EXTRACT ▸
Globalization has done wonders for breaking down xenophobic boundaries at the same time as it provoked—what else?—a pulsating backlash that fuels the populist rage against visible change in their streetscapes. 

Dislike of immigrants might manifest itself as being about race, jobs, or culture. But underneath, it’s about something more basic than that. It’s about xenophobia. One of our most basic instincts. We all have it, to different degrees. No one escapes xenophobia. (That’s what the hunt for “unconscious bias” is all about. There is nothing socially constructed about suspicion of strangers. The discrimination—and therefore bias—that comes with it is not the original sin, as wokeness would like us to believe).

But what we make of it, how we manage our xenophobic tendencies, that is the mark of our civility.

Here in Canada, with the promise of half a million new arrivals each year set against the backdrop of a strained housing market, the subject of immigration remains at the forefront of daily headlines and political debate.

WRITTEN EXERCISE ▸ Please rewrite the passage on xenophobia from "Dislike of immigrants" to "us to believe).", putting "outsiders" in place of "strangers". The lines that come next have no part in this.

COLLECTED DATA ▸
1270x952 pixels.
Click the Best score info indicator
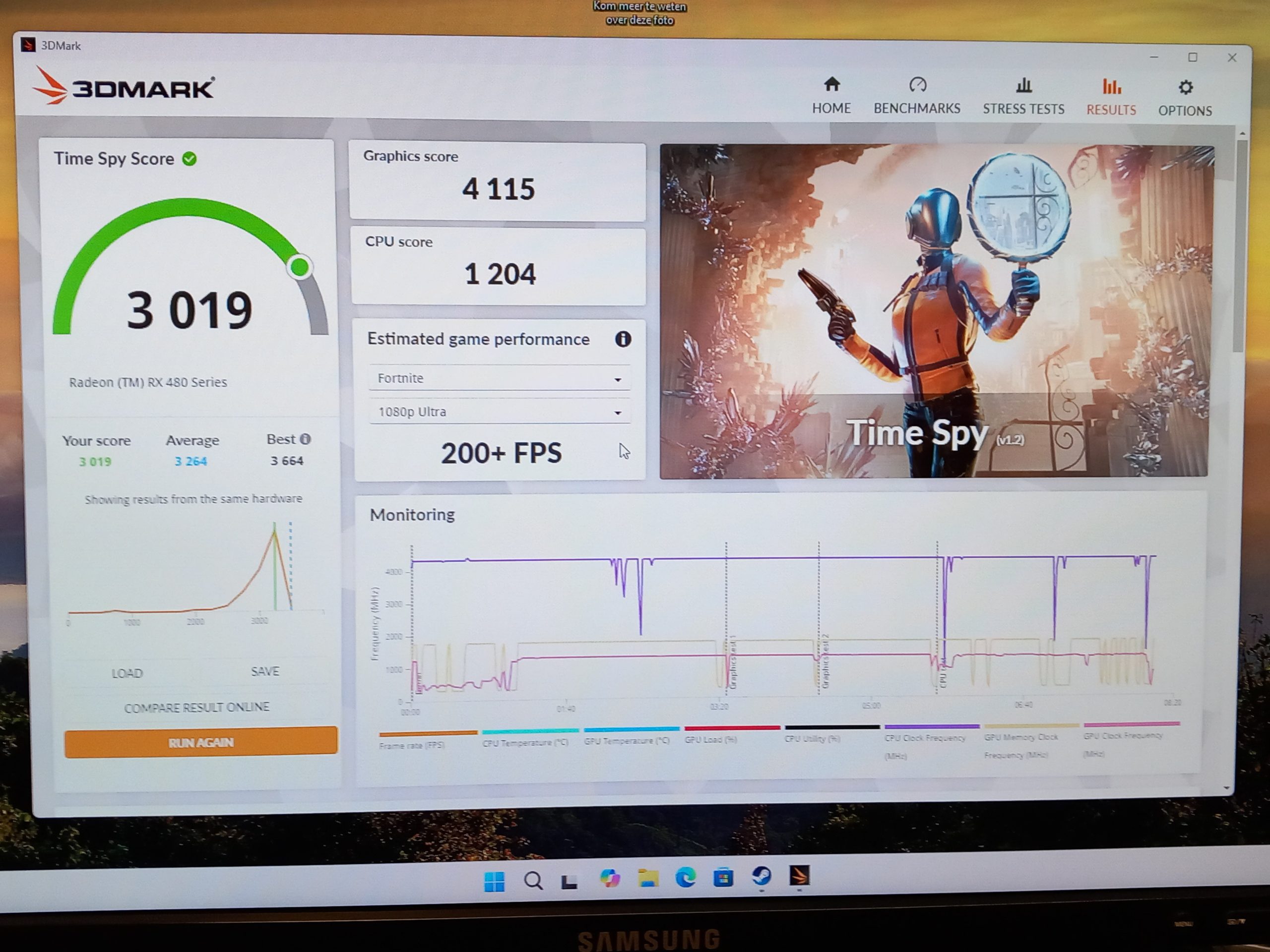[305, 438]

FULL RESPONSE ▸
Dislike of immigrants might manifest itself as being about race, jobs, or culture. But underneath, it’s about something more basic than that. It’s about xenophobia. One of our most basic instincts. We all have it, to different degrees. No one escapes xenophobia. (That’s what the hunt for “unconscious bias” is all about. There is nothing socially constructed about suspicion of outsiders. The discrimination—and therefore bias—that comes with it is not the original sin, as wokeness would like us to believe).